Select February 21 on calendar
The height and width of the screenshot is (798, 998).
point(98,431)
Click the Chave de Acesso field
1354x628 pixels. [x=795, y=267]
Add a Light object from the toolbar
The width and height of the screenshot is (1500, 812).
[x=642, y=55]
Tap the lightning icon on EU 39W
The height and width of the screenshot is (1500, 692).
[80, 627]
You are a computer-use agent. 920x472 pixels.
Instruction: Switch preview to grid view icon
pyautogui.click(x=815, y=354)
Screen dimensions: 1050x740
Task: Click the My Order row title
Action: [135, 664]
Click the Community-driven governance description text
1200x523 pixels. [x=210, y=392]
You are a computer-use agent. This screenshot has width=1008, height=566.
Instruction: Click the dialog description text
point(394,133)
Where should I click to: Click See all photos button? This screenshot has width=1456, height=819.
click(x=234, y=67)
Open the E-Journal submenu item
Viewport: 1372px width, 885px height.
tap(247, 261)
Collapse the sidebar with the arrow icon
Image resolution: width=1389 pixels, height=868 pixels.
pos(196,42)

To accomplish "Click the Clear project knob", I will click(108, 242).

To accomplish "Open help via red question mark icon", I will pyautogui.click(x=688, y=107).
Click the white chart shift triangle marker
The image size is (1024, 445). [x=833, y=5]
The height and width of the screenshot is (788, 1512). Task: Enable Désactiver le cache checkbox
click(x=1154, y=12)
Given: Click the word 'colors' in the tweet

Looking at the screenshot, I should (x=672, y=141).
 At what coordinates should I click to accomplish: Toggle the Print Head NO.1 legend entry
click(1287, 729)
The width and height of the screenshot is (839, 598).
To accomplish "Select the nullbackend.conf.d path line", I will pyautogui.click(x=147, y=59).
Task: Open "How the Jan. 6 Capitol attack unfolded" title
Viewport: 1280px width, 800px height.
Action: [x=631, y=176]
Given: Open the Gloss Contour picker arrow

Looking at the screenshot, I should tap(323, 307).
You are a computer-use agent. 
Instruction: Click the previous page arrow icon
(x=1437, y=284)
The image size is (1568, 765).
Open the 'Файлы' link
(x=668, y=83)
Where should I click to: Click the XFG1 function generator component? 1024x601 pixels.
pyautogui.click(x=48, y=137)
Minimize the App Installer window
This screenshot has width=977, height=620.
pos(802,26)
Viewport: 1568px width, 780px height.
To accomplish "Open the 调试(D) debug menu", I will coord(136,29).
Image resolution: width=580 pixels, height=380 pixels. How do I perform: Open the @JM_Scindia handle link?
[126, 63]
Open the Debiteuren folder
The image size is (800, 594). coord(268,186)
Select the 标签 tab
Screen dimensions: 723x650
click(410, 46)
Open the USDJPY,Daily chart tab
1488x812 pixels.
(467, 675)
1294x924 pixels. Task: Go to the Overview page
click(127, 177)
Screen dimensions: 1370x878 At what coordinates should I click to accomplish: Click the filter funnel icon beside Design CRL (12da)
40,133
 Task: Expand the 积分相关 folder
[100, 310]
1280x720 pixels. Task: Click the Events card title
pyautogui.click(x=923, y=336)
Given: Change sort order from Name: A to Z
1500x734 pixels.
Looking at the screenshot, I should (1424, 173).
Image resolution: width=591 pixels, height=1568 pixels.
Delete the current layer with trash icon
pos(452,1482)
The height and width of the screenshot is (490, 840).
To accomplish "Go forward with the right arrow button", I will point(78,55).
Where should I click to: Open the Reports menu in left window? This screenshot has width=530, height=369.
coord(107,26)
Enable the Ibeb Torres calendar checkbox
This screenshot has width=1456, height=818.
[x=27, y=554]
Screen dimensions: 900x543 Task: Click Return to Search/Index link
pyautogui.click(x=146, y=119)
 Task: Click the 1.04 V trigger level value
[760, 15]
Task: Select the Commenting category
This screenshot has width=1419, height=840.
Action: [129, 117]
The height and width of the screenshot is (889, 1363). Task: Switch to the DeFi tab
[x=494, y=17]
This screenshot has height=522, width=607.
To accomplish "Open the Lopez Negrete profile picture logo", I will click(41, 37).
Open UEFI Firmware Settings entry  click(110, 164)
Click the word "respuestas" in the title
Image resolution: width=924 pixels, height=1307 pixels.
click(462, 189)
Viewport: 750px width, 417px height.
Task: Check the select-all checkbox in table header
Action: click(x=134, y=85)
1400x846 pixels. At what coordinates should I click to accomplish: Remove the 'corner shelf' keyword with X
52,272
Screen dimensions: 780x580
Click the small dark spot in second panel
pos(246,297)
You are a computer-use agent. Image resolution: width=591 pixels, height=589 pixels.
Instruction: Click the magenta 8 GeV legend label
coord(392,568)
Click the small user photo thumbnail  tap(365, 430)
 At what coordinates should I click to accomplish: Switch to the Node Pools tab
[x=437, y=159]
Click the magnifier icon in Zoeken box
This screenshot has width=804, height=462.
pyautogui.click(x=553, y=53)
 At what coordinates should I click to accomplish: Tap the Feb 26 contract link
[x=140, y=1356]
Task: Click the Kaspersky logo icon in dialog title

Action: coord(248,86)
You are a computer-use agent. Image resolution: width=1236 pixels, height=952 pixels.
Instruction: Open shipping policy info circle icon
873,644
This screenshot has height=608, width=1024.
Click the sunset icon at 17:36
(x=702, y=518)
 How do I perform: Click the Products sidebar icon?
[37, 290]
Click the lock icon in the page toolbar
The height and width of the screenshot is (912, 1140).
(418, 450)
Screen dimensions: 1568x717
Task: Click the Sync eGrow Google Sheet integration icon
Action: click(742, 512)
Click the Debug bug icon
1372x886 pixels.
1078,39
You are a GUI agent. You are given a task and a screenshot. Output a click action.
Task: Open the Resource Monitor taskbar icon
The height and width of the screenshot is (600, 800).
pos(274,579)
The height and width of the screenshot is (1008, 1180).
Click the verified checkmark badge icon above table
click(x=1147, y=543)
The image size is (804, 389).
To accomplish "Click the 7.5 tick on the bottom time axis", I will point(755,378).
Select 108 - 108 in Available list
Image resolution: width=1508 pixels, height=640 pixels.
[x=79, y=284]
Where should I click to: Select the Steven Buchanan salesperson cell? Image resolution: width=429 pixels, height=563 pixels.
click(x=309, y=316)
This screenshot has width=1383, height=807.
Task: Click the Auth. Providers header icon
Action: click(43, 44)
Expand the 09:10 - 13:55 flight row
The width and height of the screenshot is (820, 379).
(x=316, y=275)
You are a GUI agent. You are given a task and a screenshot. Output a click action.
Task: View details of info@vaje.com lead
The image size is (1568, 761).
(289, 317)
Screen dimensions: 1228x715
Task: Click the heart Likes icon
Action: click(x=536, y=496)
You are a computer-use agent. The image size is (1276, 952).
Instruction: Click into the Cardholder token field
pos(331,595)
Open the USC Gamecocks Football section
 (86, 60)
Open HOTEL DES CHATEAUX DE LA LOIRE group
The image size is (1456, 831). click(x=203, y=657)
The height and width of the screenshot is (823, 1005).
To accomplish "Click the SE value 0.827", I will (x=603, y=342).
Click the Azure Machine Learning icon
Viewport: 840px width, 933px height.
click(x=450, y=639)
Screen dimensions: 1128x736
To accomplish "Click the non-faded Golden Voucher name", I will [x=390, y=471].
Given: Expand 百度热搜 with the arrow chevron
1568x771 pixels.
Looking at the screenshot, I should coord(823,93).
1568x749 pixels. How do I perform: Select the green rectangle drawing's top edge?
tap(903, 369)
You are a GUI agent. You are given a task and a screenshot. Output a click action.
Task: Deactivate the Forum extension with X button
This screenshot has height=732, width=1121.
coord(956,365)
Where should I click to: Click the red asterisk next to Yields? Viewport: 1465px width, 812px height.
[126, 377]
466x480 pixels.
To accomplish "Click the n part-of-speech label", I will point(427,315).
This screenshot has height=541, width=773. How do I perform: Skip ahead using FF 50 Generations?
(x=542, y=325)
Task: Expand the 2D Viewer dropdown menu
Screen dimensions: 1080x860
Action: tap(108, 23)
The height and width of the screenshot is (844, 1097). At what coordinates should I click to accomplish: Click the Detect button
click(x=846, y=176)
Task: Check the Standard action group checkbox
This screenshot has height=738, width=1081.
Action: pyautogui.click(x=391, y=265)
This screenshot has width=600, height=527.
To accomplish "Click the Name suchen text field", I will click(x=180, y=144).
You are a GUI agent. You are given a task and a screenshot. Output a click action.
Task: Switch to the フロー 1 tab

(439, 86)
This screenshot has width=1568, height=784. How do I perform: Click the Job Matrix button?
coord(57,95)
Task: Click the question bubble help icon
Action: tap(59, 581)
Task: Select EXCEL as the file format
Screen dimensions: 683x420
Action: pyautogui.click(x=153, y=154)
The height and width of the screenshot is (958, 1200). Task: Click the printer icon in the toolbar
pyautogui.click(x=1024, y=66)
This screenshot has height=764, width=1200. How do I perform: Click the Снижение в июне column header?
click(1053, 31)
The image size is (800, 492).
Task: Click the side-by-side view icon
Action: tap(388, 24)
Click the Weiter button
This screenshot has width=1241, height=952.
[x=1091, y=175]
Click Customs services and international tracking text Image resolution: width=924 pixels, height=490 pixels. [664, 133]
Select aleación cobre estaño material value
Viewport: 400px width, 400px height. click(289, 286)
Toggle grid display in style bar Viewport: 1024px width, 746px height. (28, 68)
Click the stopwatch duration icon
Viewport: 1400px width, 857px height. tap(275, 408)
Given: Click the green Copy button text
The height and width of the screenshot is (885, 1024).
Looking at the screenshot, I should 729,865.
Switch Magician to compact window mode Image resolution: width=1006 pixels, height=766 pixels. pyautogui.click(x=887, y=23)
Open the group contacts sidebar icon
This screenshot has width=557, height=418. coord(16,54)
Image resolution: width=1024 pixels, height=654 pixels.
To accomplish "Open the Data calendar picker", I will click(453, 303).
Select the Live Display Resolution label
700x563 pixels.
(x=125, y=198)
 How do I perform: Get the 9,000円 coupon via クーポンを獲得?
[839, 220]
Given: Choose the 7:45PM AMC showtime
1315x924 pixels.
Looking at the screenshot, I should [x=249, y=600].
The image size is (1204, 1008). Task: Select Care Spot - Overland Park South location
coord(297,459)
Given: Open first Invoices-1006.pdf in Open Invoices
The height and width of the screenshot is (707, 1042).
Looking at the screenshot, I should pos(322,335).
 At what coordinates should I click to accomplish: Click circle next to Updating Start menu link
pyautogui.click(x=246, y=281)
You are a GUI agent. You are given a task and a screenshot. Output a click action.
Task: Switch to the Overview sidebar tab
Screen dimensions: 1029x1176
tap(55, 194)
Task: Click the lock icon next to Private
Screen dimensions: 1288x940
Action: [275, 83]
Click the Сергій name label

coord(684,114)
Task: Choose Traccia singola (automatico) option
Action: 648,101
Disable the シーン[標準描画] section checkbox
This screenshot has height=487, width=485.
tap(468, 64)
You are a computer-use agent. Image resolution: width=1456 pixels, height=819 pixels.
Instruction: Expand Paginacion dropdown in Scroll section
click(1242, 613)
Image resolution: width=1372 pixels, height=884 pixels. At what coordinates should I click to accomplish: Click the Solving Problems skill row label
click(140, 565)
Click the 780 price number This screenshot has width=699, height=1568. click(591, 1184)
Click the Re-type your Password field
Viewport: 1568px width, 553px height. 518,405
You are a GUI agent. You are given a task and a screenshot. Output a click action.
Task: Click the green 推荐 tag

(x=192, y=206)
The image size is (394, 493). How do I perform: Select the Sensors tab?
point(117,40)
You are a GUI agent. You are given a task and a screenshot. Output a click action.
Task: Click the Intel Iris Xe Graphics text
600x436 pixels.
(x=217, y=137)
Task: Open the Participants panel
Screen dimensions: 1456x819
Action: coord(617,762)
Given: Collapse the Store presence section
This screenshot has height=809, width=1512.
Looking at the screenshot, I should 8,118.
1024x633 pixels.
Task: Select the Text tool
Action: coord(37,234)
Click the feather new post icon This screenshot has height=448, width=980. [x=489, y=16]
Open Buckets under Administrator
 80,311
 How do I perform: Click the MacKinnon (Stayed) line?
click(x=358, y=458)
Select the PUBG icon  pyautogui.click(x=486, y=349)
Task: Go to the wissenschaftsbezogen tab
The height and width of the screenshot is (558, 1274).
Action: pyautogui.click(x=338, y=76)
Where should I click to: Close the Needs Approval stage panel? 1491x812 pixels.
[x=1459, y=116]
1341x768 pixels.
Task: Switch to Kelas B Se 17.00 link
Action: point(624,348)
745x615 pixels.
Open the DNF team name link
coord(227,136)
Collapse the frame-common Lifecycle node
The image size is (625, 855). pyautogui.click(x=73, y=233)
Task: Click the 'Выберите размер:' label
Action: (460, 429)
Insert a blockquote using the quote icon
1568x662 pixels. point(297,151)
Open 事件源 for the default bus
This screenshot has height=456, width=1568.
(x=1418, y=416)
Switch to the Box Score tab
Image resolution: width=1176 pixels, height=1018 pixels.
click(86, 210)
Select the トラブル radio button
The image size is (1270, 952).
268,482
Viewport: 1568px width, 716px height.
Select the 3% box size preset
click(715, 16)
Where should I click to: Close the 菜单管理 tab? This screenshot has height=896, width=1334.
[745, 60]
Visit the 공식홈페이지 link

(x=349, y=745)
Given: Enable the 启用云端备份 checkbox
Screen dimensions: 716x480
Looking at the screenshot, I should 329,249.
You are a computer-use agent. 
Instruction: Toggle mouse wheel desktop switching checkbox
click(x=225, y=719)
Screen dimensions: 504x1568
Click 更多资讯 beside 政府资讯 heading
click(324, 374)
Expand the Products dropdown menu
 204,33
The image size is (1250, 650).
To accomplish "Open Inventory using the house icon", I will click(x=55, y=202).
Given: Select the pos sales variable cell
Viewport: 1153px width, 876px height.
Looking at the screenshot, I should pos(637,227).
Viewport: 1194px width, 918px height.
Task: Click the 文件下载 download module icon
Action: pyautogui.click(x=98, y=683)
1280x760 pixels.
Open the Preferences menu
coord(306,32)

──────────

→ Problem details
Repeat the records above word for word, starting with the line containing "This screenshot has width=600, height=527." and going on through the line containing "Action: pyautogui.click(x=153, y=154)", with both of those lines included.

→ Answer to this task
This screenshot has width=600, height=527.
To accomplish "Click the Name suchen text field", I will click(x=180, y=144).
You are a GUI agent. You are given a task and a screenshot. Output a click action.
Task: Switch to the フロー 1 tab

(439, 86)
This screenshot has width=1568, height=784. How do I perform: Click the Job Matrix button?
coord(57,95)
Task: Click the question bubble help icon
Action: tap(59, 581)
Task: Select EXCEL as the file format
Screen dimensions: 683x420
Action: pyautogui.click(x=153, y=154)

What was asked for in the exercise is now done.